De prejudiciële vragen van de rechtbanken gaan over de geldigheid van kansspelovereenkomsten die via internet zijn aangegaan zonder dat de aanbieder van het kansspel een vergunning had, en over de gevolgen als dergelijke overeenkomsten inderdaad ongeldig zijn.

Advies AG

De tekst, wetsgeschiedenis, wetssystematiek en doelstellingen van de Wok bieden volgens de AG geen aanwijzingen dat de wetgever met de Wok het aangaan van kansspelovereenkomsten heeft willen verbieden. De wet verbiedt alleen het gelegenheid geven om deel te nemen aan kansspelen zonder vergunning. Er zijn ook geen aanwijzingen dat de Wok de strekking heeft of heeft gehad om de geldigheid aan te tasten van kansspelovereenkomsten die zonder vergunning tot stand zijn gekomen. De wetgever heeft in deze gevallen alleen voorzien in handhaving via het bestuursrecht en het strafrecht. De openbare orde of goede zeden dwingen er volgens de AG ook niet toe om te oordelen dat kansspelovereenkomsten zonder vergunning nietig zijn. Bescherming van consumentenbelangen kan bovendien waarschijnlijk ook, en mogelijk beter, worden bereikt met minder vergaande sancties dan nietigheid, zoals vernietiging van kansspelovereenkomsten wegens dwaling of schadevergoeding uit onrechtmatige daad. Anders dan bij nietigheid geldt de sanctie dan niet in het algemeen maar kan deze worden toegesneden op het concrete geval.

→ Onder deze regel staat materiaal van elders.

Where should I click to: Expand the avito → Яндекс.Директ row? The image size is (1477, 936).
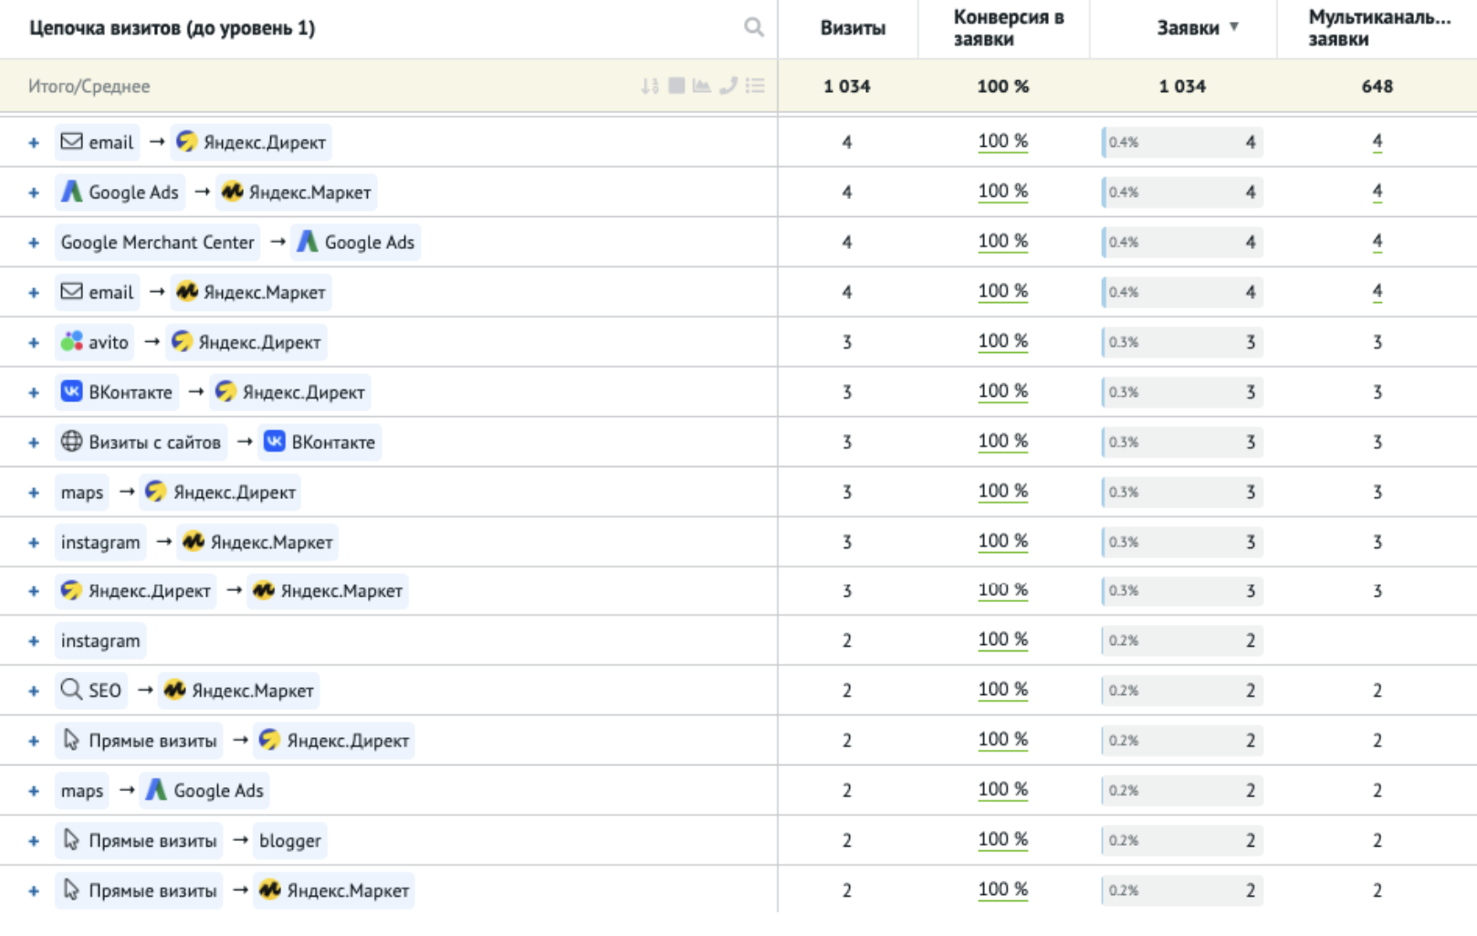coord(34,343)
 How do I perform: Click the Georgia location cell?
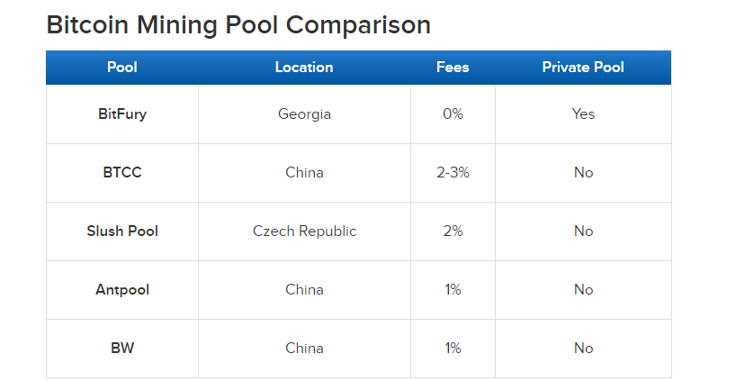(x=304, y=114)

Bij dit alles speelt volgens de AG een rol dat al heel lang op grote schaal via het internet is gegokt en dat het wetgevingsproces om daarvoor vergunningen mogelijk te maken tientallen jaren heeft geduurd. In dat hele proces en in het handhavingsbeleid is echter niet over de mogelijkheid van ongeldigheid van de kansspelovereenkomsten gesproken. Ten slotte speelt een rol dat in het handhavingsbeleid is gewezen op de eigen verantwoordelijkheid van speldeelnemers. Daarom is het aannemen van een recht op terugbetaling van door speldeelnemers geleden verliezen ook niet zonder meer redelijk.

Samengevat is de AG van opvatting dat kansspelovereenkomsten die online zijn aangegaan zonder dat de aanbieder een vergunning had, niet om die reden ongeldig zijn. Een vordering tot terugbetaling van het geleden verlies is dan ook niet op grond van onverschuldigde betaling toewijsbaar.

Uitspraak Hoge Raad

Het is nog niet bekend wanneer de Hoge Raad uitspraak doet.

Een conclusie van de AG is een onafhankelijke rechtsgeleerde analyse en tevens een advies aan de Hoge Raad, die vrij is dat al dan niet te volgen. De AG is lid van het parket bij de Hoge Raad. Het parket bij de Hoge Raad is een zelfstandig, onafhankelijk onderdeel van de rechterlijke organisatie. Het behoort niet tot het Openbaar Ministerie.